- **YOUR TASK**: The lines below, from the one holding "The width and" through the final line, are to be copied exactly, with no other lines and no pictures.

- **EXERCISE MATERIAL**:
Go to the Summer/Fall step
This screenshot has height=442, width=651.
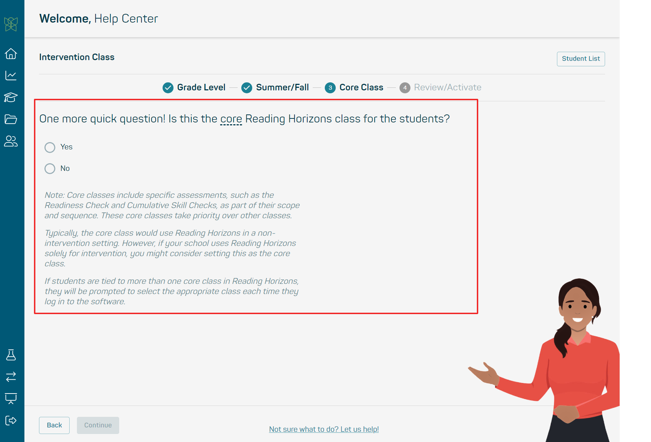click(x=275, y=87)

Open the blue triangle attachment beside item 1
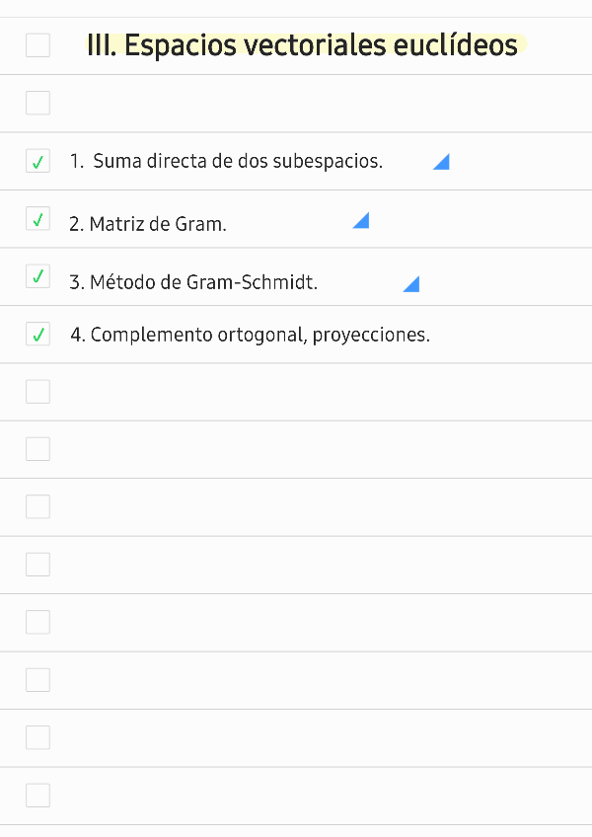click(x=441, y=161)
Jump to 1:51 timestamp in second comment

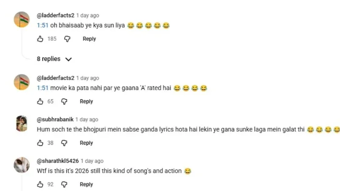click(43, 88)

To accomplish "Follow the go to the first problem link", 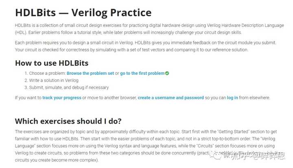I will click(142, 73).
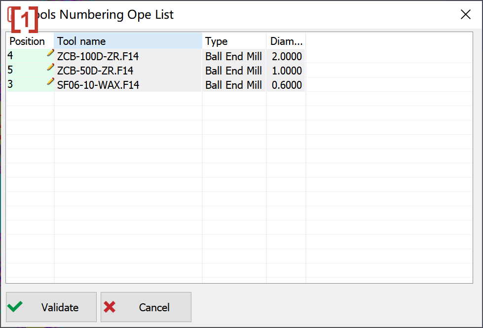Select the SF06-10-WAX.F14 tool row
Viewport: 483px width, 328px height.
click(156, 84)
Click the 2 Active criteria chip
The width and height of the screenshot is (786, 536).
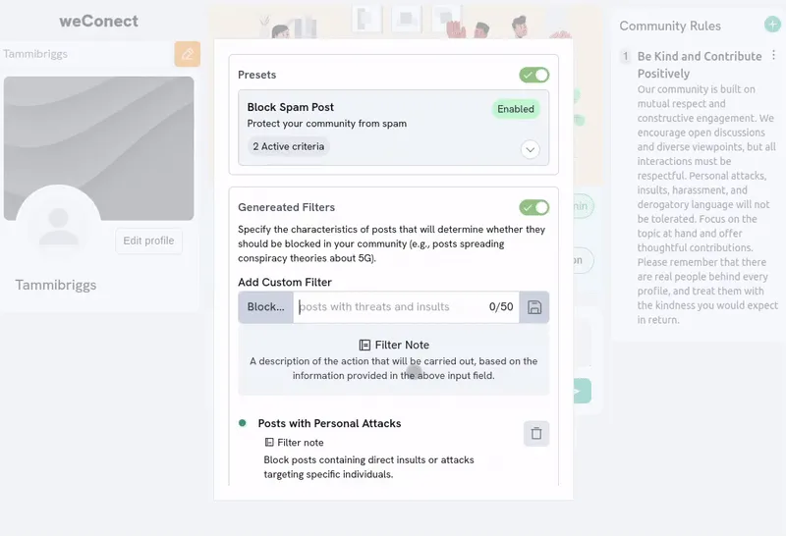[288, 146]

- **RESPONSE TO THIS EXERCISE**:
The width and height of the screenshot is (786, 536).
[288, 146]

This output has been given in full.